Sunday 27 November 2016

Practitioner Opinions on Morals Research

Oliver Jeffers - Illustrator and Writer
The objective of my books is to entertain. I think children are possibly getting strong moral messages from every angle, and often they can come across as fake and preachy. Obviously I wouldn’t want to offend anyone, so try to steer away from anything that may be illegal or needlessly dangerous. But, I think the ‘good moral message’ is secondary to the entertainment value where my books are concerned.

In my experience, children are much smarter than they’re given credit for, and curious too. In fact, they’re often more observant than adults, as they give a different amount of time and consideration to something that is in front of them. There’s a difference between education dressed up as fun, and entertainment for fun, it depends on what your objective is. My books are all about satisfying my own imagination; about the things I’m curious about, and would have liked to see in books when I was young. But I try not to be completely reckless, and if education can happen naturally then it’s a bonus, and a successful satisfying story usually will have a few good morals intertwined through it anyway.

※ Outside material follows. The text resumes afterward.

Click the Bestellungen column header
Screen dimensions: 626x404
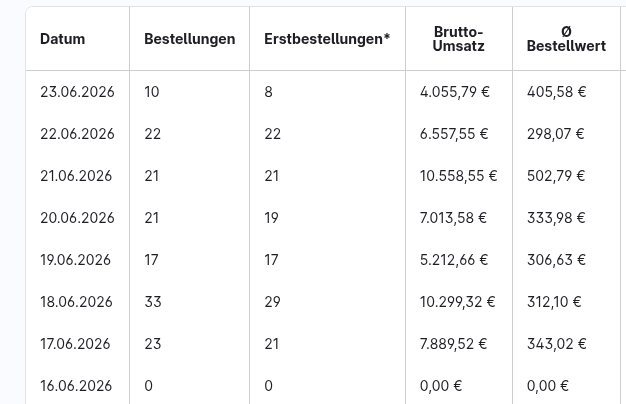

Illustrator Lizzie Mary Cullen (illustrator and artist) believes that the very nature of design and illustration means that you can be divorced from the intentions of your clients without being unethical. “I’m not a moral compass,” she says. “The wonderful thing about being an illustrator is the upfront nature of it. An artist may say, ‘I don’t want to sell out,’ but for an illustrator that’s our profession. We get paid to present a certain idea, brand or view.

Kenn Munk - Designer / Visual Communicator
“Visual communication is always about getting people to do something, to steer their behaviour in a certain way – we manipulate. Is it better to manipulate [on behalf of] something that you think is good, or is manipulation in itself bad?”

Rob Coke - Digital Arts - Design and Ethics - Can you stick to your beliefs?
http://www.digitalartsonline.co.uk/features/illustration/design-ethics-can-you-stick-your-beliefs/
Rob Coke, partner at Studio Output in Nottingham, adds that mulling over these issues also makes us question the role of the designer. Are designers neutral observers, arranging other people’s content in a way that best aids comprehension, or more ‘active’ participants in the process of relaying that information?
“Certainly, the decisions a designer makes are not purely based on appropriateness for the job; we are all guilty of allowing personal preference to colour the work we create,” Rob says. “In that respect, every piece of work should be regarded as being ‘edited’ by the designer – perhaps best exemplified by David Carson’s infamous decision to typeset a Ray Gun magazine interview with David Byrne in Zapf Dingbats, because he didn’t believe it told us anything we didn’t already know.”

It is interesting to read practitioner opinions on the topic of responsibility. All of them seem to accept that their practice is not primarily based on their morals, although they do feed into it.